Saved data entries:
========================
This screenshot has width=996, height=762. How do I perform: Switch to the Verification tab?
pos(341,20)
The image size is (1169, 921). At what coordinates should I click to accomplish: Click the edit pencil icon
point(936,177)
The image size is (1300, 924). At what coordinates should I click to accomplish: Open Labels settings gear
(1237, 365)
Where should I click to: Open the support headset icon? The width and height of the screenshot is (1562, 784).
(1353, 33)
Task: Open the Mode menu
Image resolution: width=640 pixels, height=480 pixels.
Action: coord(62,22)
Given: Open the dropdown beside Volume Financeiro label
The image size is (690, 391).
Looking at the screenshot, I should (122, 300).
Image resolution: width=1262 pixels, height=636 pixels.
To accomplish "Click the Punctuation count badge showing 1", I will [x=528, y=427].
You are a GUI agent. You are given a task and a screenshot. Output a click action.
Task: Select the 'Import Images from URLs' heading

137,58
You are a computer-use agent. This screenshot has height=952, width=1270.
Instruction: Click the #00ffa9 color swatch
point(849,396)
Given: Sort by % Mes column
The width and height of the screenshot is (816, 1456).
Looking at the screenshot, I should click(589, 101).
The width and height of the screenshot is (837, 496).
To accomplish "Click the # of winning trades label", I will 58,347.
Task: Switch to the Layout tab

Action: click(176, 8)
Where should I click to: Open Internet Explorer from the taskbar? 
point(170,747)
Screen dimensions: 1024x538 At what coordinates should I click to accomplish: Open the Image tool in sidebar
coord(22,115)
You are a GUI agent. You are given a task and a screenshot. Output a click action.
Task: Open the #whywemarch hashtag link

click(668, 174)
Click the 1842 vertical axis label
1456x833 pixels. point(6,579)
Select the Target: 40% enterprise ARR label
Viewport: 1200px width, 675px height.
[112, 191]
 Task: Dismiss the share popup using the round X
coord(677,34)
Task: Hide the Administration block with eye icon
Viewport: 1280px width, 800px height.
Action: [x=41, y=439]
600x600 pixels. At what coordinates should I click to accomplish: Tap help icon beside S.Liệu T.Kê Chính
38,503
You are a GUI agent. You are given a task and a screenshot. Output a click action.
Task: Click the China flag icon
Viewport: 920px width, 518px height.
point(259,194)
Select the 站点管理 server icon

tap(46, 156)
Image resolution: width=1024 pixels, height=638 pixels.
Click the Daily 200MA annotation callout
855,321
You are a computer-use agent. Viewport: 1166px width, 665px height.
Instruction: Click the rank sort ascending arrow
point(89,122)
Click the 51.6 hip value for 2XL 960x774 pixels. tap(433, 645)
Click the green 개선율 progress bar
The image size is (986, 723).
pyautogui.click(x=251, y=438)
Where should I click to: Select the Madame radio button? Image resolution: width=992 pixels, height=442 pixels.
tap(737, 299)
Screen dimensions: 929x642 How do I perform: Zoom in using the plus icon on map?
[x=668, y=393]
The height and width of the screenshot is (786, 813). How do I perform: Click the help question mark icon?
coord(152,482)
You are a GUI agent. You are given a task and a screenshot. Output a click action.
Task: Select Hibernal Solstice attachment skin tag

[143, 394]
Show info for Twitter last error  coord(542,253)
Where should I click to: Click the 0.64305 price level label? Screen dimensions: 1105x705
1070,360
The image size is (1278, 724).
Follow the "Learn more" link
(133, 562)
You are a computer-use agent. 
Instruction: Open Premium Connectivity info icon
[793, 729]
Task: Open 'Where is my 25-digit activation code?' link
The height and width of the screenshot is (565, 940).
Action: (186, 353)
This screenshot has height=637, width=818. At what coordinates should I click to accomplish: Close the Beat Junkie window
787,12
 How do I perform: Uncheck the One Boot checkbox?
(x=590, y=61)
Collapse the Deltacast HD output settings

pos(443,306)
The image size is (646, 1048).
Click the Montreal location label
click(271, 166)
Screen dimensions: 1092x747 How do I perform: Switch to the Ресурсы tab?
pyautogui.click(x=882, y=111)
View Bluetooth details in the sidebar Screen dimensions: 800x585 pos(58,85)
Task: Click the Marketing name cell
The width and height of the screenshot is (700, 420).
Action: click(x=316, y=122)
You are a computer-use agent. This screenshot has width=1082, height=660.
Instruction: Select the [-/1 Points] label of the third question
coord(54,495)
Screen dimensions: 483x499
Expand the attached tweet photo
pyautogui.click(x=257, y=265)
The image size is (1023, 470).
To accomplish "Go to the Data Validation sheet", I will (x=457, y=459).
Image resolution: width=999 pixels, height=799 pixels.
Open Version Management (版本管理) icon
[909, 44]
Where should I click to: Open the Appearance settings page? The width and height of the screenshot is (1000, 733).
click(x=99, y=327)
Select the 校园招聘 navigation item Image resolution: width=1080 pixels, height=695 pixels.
========================
TASK INSTRUCTIONS:
Each line from the first line of the entries up to and including the line containing "Image resolution: width=1262" should be transcribed exactly, with all other lines left out.

COMPLETED EXERCISE:
This screenshot has width=996, height=762. How do I perform: Switch to the Verification tab?
pos(341,20)
The image size is (1169, 921). At what coordinates should I click to accomplish: Click the edit pencil icon
point(936,177)
The image size is (1300, 924). At what coordinates should I click to accomplish: Open Labels settings gear
(1237, 365)
Where should I click to: Open the support headset icon? The width and height of the screenshot is (1562, 784).
(1353, 33)
Task: Open the Mode menu
Image resolution: width=640 pixels, height=480 pixels.
Action: coord(62,22)
Given: Open the dropdown beside Volume Financeiro label
The image size is (690, 391).
Looking at the screenshot, I should (122, 300).
Image resolution: width=1262 pixels, height=636 pixels.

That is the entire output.